So we rode along, engaged at times in such desultory conversation, other times silent. This was country I had not seen before. When I had come from Bannerwell to the Bright Demesne after the battle, it had been across the purlieus rather than by the long road. In any case, I had not been paying attention then.

We came to the River Banner very late on the third day of travel, found no inn there but did find a ferrymaster willing to have us sleep in the shed where the ferries were kept. We hauled across at first light, spent that night camped above a tiny hamlet no bigger than my fist, and rode into Schooltown the following noon.
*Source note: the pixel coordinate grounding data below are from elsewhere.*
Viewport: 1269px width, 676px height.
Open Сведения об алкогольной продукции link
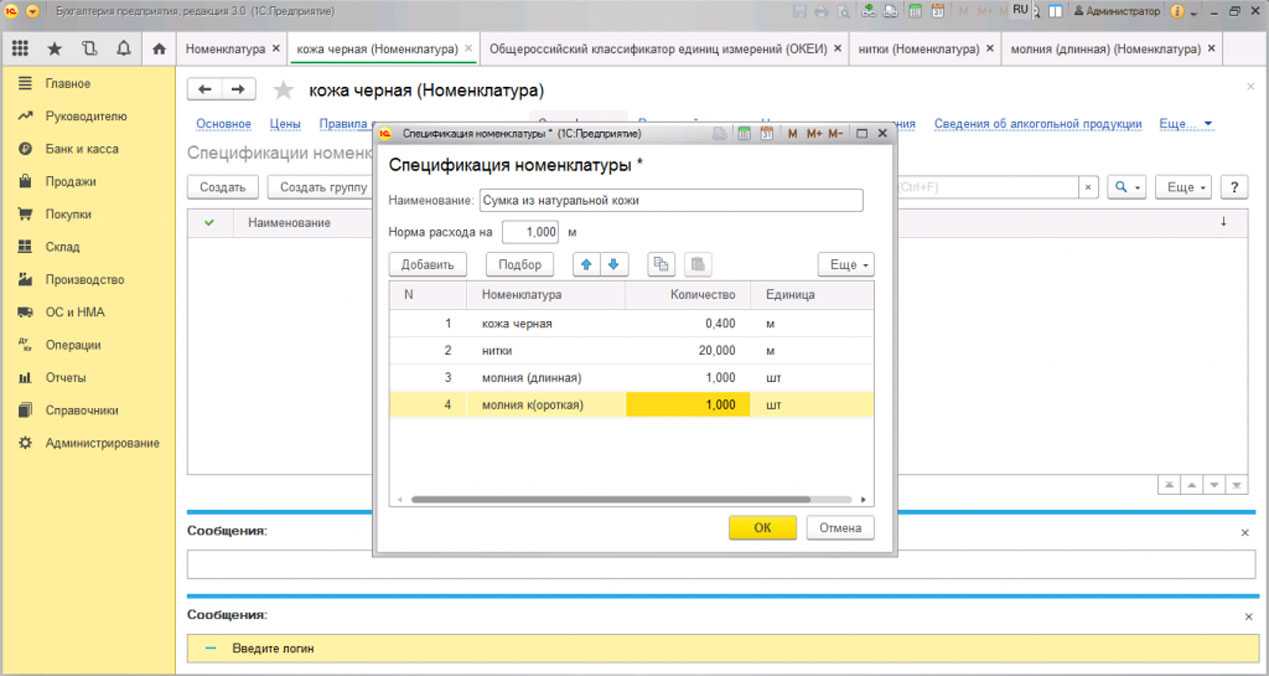(x=1038, y=124)
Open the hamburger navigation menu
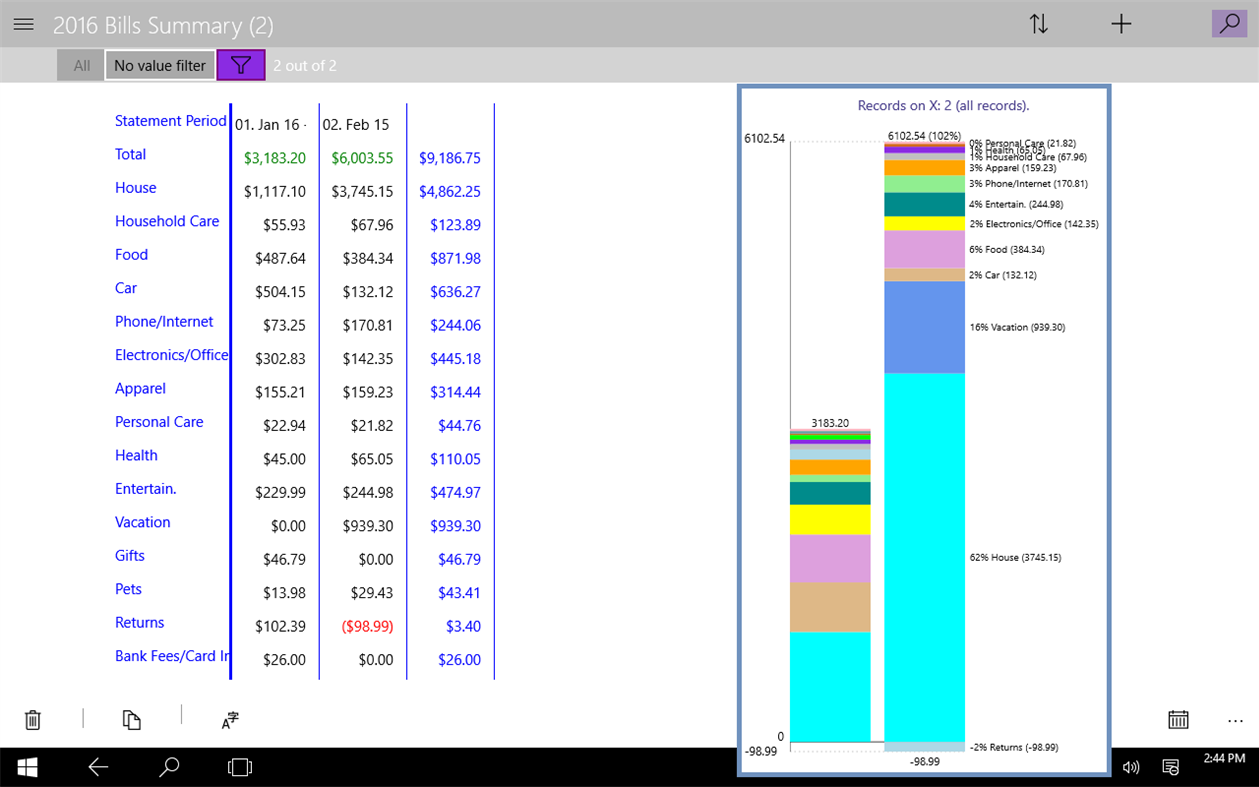This screenshot has height=787, width=1259. click(x=23, y=24)
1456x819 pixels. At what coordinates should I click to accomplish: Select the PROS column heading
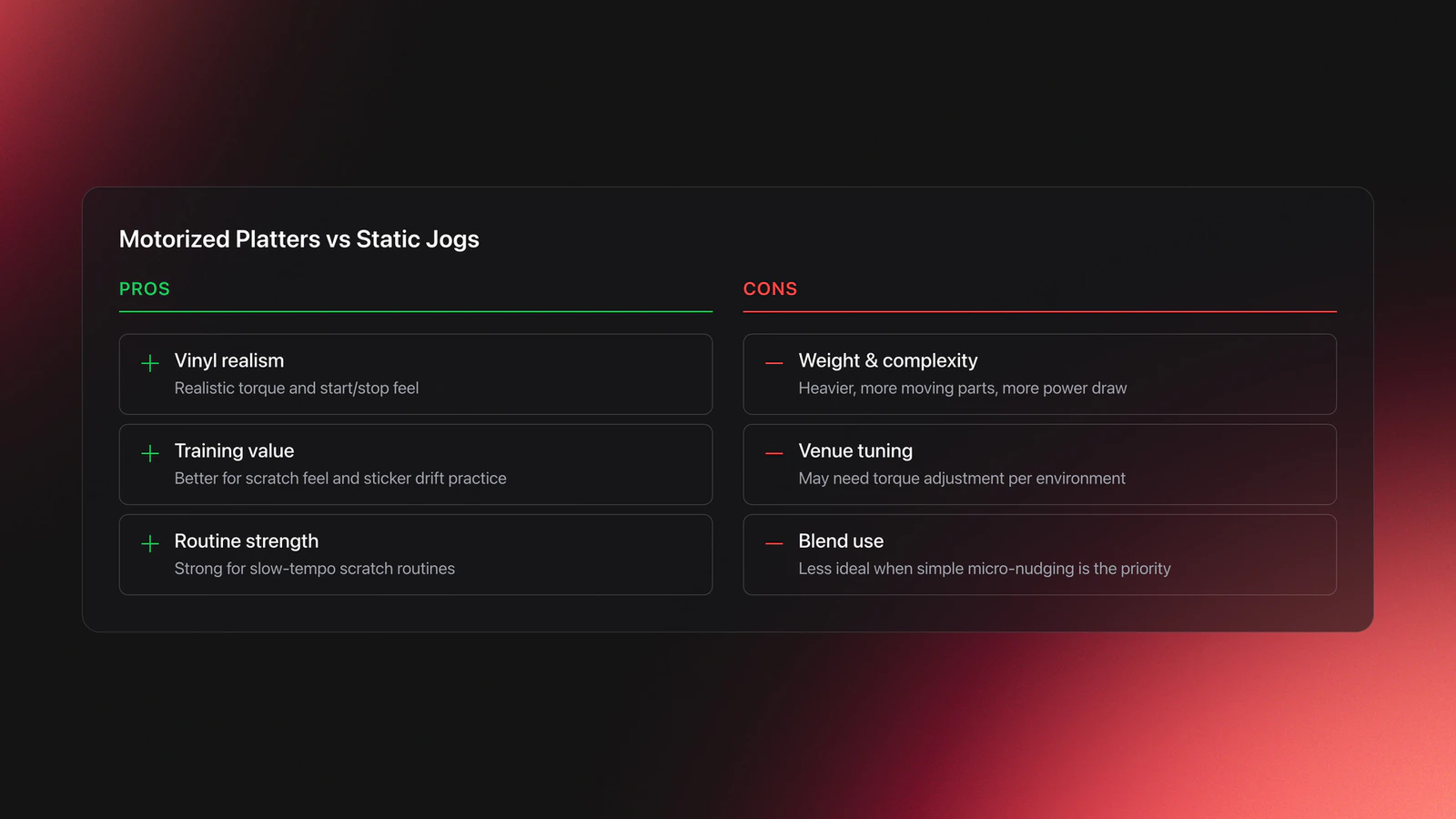point(145,288)
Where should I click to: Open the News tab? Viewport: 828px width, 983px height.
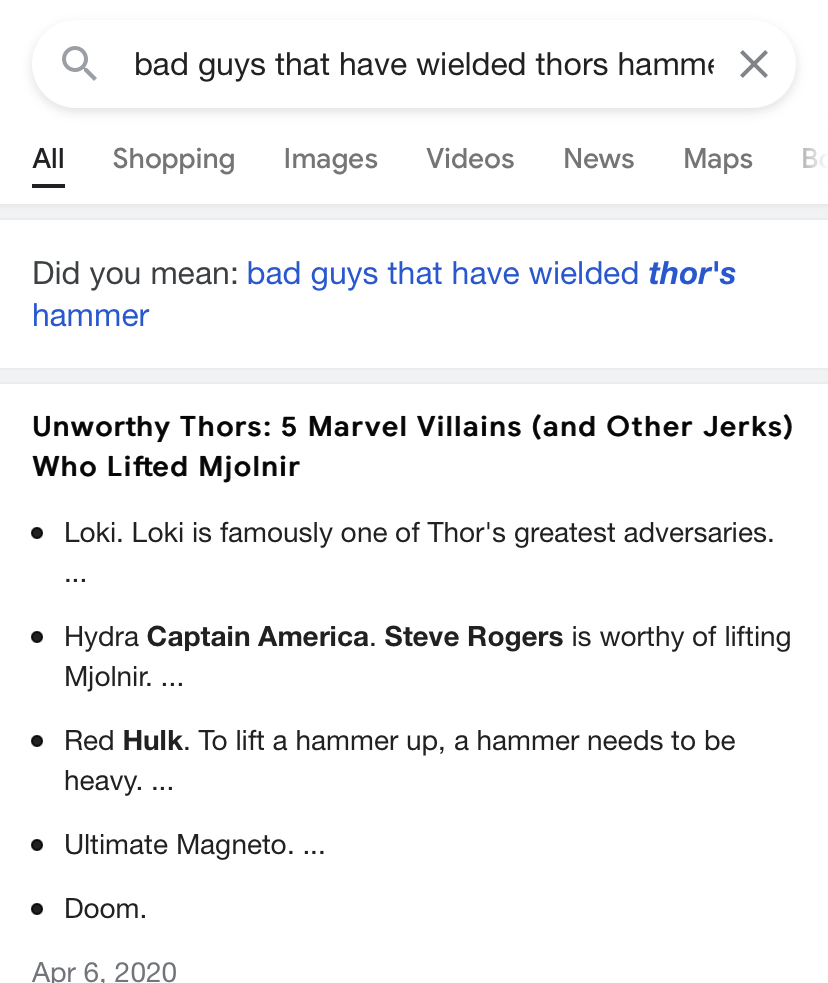599,159
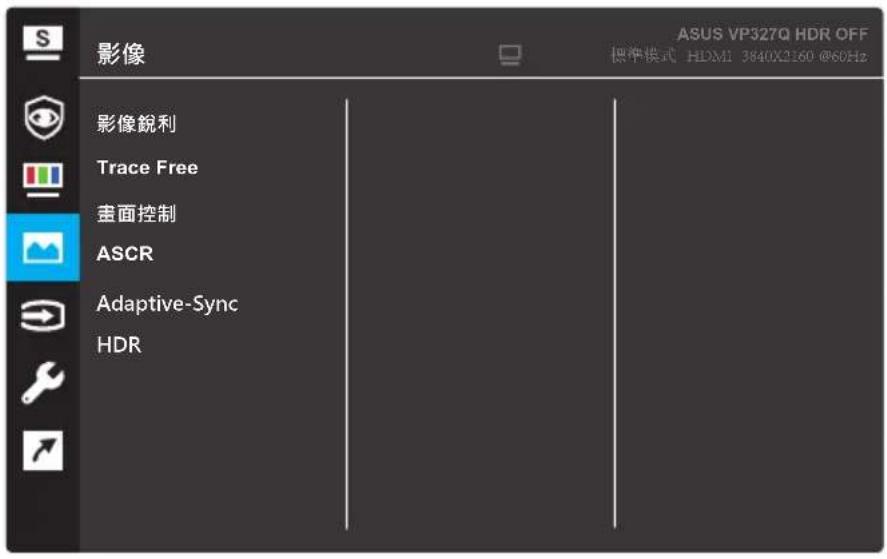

Somehow I had expected it to be changed, but it was exactly the same: little houses humped up the hills, shops and Festival halls hulking along the streets, cobbles and walls and crooked roofs, chimneys twisting up to breathe smoke into the hazy sky, and the School Houses on the ridge above. Havad’s House, where Mandor had been Gamesmaster. Dorcan’s House across the way. Bilme’s House, where it was said Wizards were taught. Mertyn’s House where my thalan was chief Gamesmaster, where I had grown up in the nurseries to be bullied by Karl Pig-face and to love Mandor and to depart. A sick, sweet feeling went through me, half nausea, half delight, together with the crazy idea that I would ask Mertyn to let me stay at the House, be a student again. Most students did not leave until they were twenty-five. I could have almost a decade here, in the peace of Schooltown. I came to myself to find Chance clutching my horse’s bridle and staring at me in concern.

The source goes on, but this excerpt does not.